Given text:
=-=-=-=-=
Except for the wind, kicking up dust from the fields and the road, there is a long silence.

Then a woman speaks.

“Please be careful out there tonight,” says Lynda Rodriguez, the organizer of this annual walk.

“Seems like every year at powwow time we lose someone to alcohol.”

Tonight is the first night of powwow, she reminds them, just like it was that night two years ago.

The kids in the car had just left a popular party spot down this gravel road. A spot called The U because the road forms a U-shape beginning and ending at Nebraska 87.

“Let your parents know where you’re at. We love you. We don’t want to see you like this.

“We want to see you grow old.”

Lynda looks at one of the girls in the circle, a survivor of the crash who’s barely spoken a word about it these past two years.

Her 16-year-old daughter, Julie Vocu.

v v v

Julie, just 5 feet tall, climbs behind the steering wheel of her mom’s white pickup. She drives slowly down the gravel road, leading the pack of walkers.

She tries to think of something else. But can’t.

Want to go to the party?

She and Sara, her best friend since kindergarten, and Sara’s little sister Tara were walking around Pine Ridge, giggling and having fun that night. She and Sara had finished eighth grade a few months before.

This summer, they told each other, was the best of their lives.

Julie remembers how they already were drunk by the time Toby’s blue Ford Contour pulled up beside them in the parking lot of Big Bat’s convenience store.
=-=-=-=-=
Excerpted data:
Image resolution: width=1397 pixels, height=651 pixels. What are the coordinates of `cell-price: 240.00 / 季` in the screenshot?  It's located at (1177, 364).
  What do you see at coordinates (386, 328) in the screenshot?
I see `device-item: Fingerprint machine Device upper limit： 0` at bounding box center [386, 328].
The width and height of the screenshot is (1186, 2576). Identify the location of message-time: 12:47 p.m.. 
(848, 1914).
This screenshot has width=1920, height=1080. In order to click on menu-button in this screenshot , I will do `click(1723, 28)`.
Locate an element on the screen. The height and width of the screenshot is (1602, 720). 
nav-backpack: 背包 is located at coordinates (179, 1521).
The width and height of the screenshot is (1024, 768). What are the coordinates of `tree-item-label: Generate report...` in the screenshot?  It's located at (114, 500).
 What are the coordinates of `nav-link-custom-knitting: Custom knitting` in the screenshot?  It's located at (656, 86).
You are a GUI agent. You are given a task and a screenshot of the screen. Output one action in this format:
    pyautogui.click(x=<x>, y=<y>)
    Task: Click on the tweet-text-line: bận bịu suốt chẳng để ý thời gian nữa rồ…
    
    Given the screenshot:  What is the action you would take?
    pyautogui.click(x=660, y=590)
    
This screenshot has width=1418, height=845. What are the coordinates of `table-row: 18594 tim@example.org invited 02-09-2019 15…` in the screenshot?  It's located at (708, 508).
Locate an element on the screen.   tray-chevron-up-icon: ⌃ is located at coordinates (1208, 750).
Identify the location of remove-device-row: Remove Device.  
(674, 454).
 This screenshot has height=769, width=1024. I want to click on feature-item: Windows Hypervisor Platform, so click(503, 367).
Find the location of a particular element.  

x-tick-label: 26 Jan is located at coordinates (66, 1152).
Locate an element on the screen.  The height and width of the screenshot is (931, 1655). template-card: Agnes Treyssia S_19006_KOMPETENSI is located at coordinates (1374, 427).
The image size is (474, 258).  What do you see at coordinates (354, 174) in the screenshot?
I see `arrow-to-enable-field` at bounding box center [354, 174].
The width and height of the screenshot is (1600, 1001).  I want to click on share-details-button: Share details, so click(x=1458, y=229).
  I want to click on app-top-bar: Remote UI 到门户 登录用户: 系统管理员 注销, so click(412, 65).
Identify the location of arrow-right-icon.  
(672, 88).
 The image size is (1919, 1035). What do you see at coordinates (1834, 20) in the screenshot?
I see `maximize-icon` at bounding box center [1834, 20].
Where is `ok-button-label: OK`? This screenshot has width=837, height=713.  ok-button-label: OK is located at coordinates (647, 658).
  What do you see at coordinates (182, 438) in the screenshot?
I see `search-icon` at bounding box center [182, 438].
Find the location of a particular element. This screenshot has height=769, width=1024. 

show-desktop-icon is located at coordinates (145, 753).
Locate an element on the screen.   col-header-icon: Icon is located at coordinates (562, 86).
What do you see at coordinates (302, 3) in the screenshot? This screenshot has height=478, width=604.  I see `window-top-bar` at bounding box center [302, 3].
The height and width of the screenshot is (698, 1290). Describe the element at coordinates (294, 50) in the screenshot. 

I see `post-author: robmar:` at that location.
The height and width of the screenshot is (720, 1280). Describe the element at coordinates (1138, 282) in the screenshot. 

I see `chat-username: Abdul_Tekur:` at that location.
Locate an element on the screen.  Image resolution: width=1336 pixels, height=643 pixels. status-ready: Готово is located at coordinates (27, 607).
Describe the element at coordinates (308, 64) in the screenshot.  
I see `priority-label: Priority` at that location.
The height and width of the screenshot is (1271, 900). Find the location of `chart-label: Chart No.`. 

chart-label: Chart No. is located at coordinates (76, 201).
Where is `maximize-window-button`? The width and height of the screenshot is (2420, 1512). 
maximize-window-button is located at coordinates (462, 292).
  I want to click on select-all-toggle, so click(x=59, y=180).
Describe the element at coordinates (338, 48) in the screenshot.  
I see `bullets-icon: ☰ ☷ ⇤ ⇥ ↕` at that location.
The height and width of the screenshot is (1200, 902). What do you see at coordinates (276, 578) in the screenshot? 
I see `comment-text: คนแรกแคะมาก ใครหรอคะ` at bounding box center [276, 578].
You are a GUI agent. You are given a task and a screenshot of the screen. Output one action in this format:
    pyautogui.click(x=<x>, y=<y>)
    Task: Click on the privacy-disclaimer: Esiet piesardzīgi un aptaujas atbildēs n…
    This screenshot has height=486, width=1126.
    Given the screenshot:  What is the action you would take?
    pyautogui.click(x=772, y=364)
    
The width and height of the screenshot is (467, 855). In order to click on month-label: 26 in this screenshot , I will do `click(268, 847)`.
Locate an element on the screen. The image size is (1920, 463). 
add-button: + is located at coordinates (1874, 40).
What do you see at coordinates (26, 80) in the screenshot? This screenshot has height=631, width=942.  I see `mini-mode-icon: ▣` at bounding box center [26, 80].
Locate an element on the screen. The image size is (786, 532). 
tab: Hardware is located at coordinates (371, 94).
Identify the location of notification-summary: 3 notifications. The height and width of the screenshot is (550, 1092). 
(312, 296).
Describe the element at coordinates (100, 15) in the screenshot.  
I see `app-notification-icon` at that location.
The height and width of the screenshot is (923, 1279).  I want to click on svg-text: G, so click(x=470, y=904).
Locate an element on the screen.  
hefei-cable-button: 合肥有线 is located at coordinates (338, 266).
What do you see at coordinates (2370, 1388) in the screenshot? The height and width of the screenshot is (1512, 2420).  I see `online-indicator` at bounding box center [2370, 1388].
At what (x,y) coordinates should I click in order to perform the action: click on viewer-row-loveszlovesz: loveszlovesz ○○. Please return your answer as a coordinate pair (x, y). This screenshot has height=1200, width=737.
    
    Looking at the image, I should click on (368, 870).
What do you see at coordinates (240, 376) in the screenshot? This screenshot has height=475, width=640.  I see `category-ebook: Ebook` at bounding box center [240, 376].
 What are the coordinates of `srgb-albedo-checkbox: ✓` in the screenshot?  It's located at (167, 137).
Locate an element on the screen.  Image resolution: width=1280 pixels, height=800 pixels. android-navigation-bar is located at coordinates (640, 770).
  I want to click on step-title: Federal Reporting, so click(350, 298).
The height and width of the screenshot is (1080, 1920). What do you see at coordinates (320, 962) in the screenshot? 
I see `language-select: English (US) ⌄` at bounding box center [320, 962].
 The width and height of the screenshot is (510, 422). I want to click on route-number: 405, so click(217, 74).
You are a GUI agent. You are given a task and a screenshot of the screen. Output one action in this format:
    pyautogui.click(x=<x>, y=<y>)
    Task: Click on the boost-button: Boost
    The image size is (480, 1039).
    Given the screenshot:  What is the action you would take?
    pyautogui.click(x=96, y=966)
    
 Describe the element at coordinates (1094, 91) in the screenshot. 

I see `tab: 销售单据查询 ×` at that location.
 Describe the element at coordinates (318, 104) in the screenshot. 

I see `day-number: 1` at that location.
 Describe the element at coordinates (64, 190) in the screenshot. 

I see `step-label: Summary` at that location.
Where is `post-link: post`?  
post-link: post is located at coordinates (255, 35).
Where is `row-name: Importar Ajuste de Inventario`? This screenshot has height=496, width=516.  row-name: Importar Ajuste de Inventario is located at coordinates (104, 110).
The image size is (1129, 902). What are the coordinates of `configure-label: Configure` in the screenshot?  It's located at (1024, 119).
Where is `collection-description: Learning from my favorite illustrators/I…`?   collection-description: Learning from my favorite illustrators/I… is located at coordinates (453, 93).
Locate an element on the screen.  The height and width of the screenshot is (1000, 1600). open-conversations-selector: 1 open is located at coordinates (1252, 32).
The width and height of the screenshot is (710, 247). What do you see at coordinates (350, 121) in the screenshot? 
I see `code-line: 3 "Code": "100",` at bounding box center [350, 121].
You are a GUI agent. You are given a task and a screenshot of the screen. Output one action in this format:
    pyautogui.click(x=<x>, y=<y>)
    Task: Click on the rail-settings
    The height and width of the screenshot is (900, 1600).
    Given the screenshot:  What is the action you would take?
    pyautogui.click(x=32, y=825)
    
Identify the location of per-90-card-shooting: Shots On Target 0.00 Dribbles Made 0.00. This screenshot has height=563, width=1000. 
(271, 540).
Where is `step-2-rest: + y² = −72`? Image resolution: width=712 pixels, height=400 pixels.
=-=-=-=-=
Questions to answer:
A. Answer these questions from the text about the powwow walk, one answer per line and marked the same way:
(i) Who organizes the annual walk?
(ii) Why is the party spot called The U?
(iii) What car was Toby driving when it pulled up beside the girls?
B. Carry the text about the powwow walk forward, starting after its final sentence.
The items have no connection to the text about the powwow walk.

Expected outputs:
A.
(i) Lynda Rodriguez.
(ii) The gravel road forms a U-shape that begins and ends at Nebraska 87.
(iii) A blue Ford Contour.

B.
They drove through the powwow grounds before heading to The U.

After leaving the party, they were giggling and talking in the car.

Julie sat on the plastic console between the front seats. Like the other kids, she wasn’t wearing a seat belt. She looked out the window and saw the earth moving by fast in the darkness. Too fast.

Then down at the speedometer. 80 … 85 … 90 …

She heard gravel hitting the car. Then her own scared voice and other scared voices.

Slow down.

Yeah, Toby. Slow down. You’re going too fast.

Shut up, you guys. I know how to drive.

The car fishtailed. The kids screamed. Then the earth spun upside-down.

v v v

They walk through Whiteclay.

Julie, looking out the windshield of the pickup, tries not to think of this place where many of her friends get their beer.

She feels a lump in her throat and tears in her eyes.

She still drinks. But she won’t drink and drive. She’ll take the car keys from friends who do.

She checks the mirror. She wants to make sure she’s going the right speed for the marchers.

She remembers looking in a mirror at the hospital after the crash.

There was dried blood on her face from a gash in her scalp. Her tongue had a hole where she had bitten through. The right side of her face was swollen.

She started crying.

Mom, I look ugly!

No, honey, you’re not ugly.

The crash threw Julie into the back seat, to the place Sara had been sitting. It threw Sara out to the road.

Like a bad dream, Julie remembers walking away from the scene that night, toward the lights of Whiteclay.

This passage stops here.